◆ Data for analysis
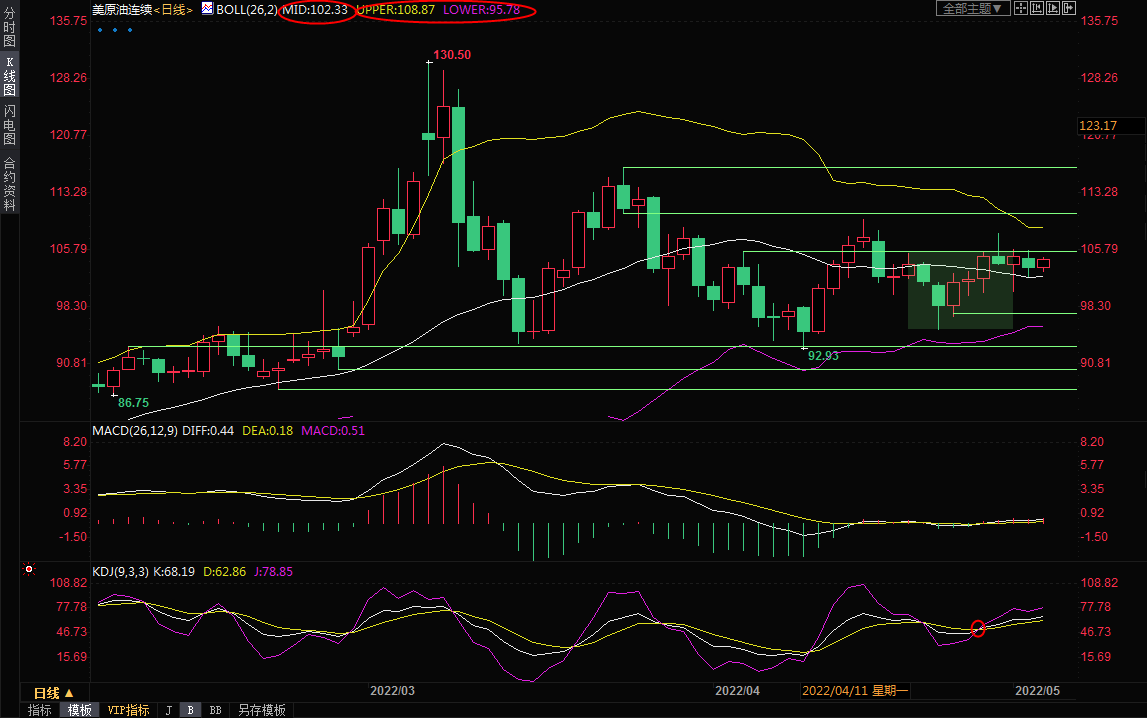Open the VIP指标 tab
The width and height of the screenshot is (1147, 718).
point(128,710)
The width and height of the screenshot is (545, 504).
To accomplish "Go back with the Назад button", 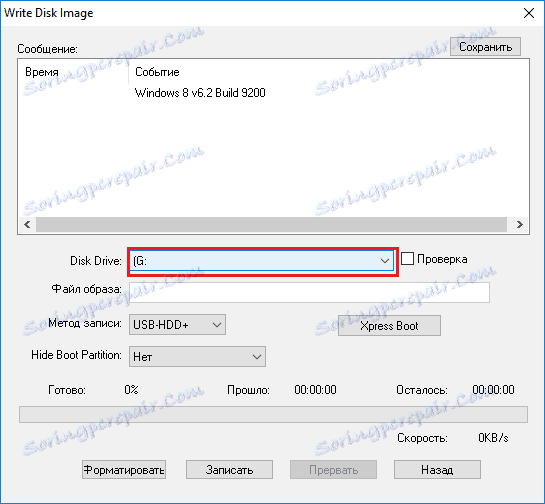I will 437,470.
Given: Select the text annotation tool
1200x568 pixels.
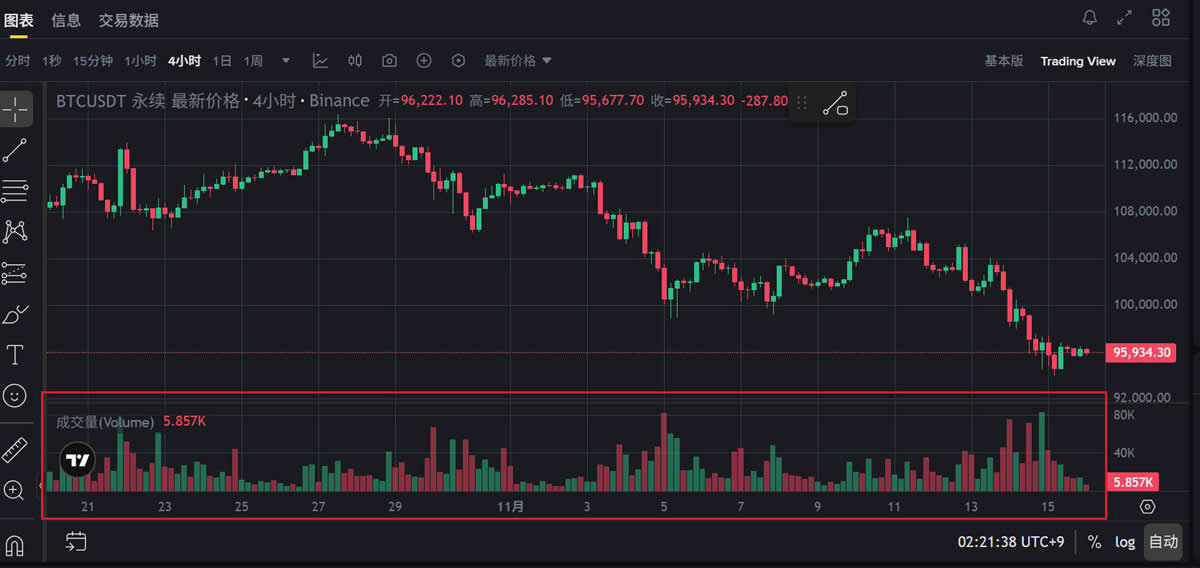Looking at the screenshot, I should click(x=15, y=354).
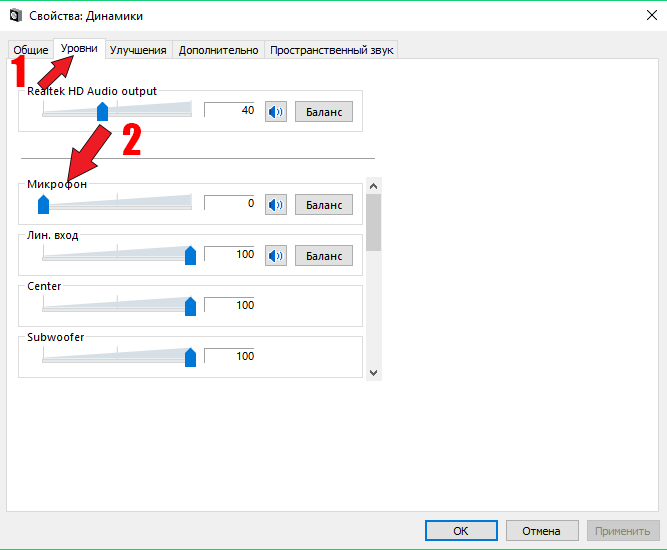667x550 pixels.
Task: Select the Пространственный звук tab
Action: (x=331, y=50)
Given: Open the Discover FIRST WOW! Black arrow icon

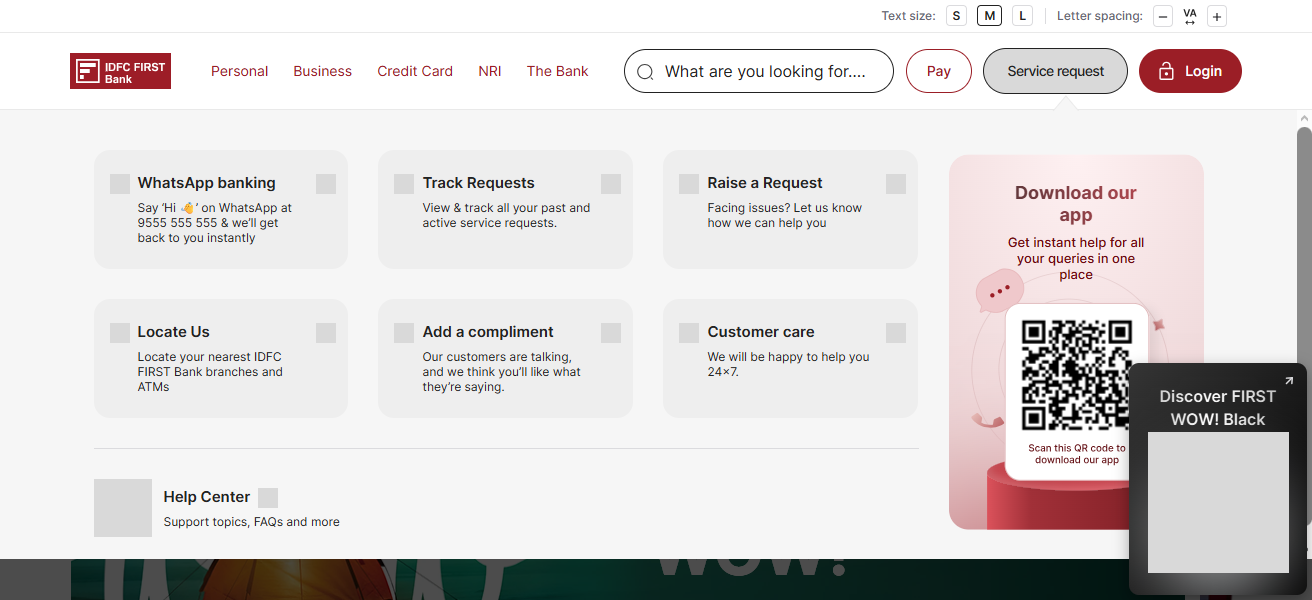Looking at the screenshot, I should 1289,381.
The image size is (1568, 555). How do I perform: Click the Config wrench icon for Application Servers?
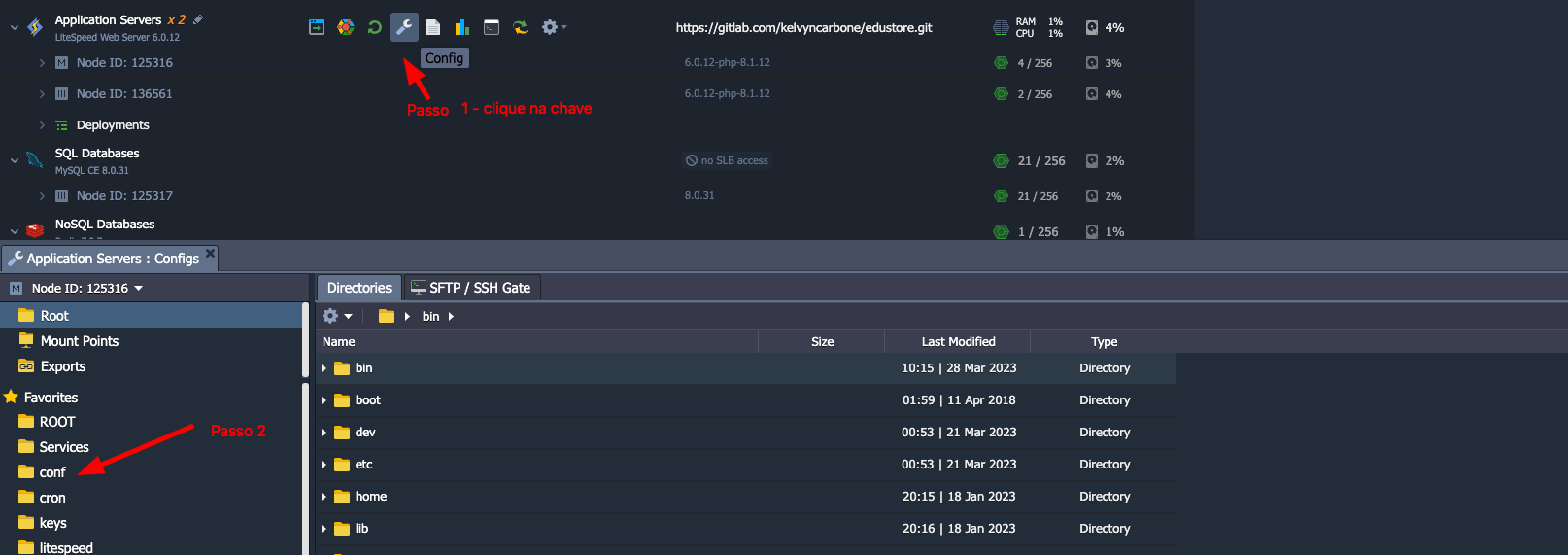404,27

◆ What you need to do
The lines from the one containing "Given: Select the text annotation tool" through the end of the data above are to be copied exactly, both ends included, and pictures are to be omitted.

◆ Problem solution
Given: Select the text annotation tool
1200x568 pixels.
Looking at the screenshot, I should click(x=15, y=354).
667x550 pixels.
Task: Select the Пространственный звук tab
Action: (x=331, y=50)
Given: Open the Discover FIRST WOW! Black arrow icon

Looking at the screenshot, I should 1289,381.
The image size is (1568, 555). How do I perform: Click the Config wrench icon for Application Servers?
404,27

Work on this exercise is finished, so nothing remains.